- Bourzanga Location in Burkina Faso
- Coordinates: 13°40′41″N 1°32′46″W﻿ / ﻿13.67806°N 1.54611°W
- Country: Burkina Faso
- Region: Centre-Nord Region
- Province: Bam Province
- Department: Bourzanga Department

Population (2019 census)
- • Total: 27,213

= Bourzanga =

Village in Bourzanga Department, Burkina Faso

Bourzanga is the capital of the Bourzanga Department of Bam Province in northern Burkina Faso. The town contains an ancient necropolis that was added to the UNESCO World Heritage Tentative List on April 9, 1996, due to its purported universal cultural importance.
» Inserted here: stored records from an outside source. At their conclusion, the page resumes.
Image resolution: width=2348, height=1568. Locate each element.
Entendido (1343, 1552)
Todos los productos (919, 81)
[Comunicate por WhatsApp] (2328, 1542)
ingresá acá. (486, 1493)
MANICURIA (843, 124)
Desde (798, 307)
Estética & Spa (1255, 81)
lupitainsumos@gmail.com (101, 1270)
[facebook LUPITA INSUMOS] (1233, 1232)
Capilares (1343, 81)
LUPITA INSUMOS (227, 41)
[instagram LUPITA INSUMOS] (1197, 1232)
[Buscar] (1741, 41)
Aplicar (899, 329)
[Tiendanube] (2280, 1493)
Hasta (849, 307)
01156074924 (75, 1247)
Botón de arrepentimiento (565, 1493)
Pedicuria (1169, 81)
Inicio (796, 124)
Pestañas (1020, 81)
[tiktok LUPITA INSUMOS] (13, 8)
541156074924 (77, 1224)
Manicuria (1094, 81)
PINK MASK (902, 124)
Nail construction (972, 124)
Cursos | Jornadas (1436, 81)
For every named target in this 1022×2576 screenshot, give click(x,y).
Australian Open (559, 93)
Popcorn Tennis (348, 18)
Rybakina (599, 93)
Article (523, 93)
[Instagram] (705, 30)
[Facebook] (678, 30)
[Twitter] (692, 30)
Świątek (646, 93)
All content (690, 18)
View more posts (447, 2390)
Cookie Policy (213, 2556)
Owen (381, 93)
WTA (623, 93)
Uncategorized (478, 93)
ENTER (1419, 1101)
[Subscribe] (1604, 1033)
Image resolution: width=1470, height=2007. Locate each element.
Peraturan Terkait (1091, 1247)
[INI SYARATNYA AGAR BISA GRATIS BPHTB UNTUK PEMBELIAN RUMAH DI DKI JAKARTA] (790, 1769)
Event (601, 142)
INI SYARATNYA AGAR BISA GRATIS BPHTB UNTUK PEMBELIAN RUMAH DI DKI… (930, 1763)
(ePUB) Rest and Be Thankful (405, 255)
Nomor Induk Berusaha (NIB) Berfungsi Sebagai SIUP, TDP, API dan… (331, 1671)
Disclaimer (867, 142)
Attacks have been common in Bourzanga in recent years. In 2022, all travel to Bourzanga had to be suspended due to armed militant activity. In August 2024, the town was attacked by JNIM, which left at least 600 people dead.

== Necropolis complex ==
Bourzanga's necropolis complex contains two sites, each belonging to a different population group. The first consists of Dogon jar-coffins that contains the remnants of a wide variety of ceramics and pottery. The second is the Kurumba royal necropolis with 109 stelae, up to 1.51 m high.

In 2009, the site had an estimated total of 1000 visitors, and it had generated approximately $94,000 in revenue.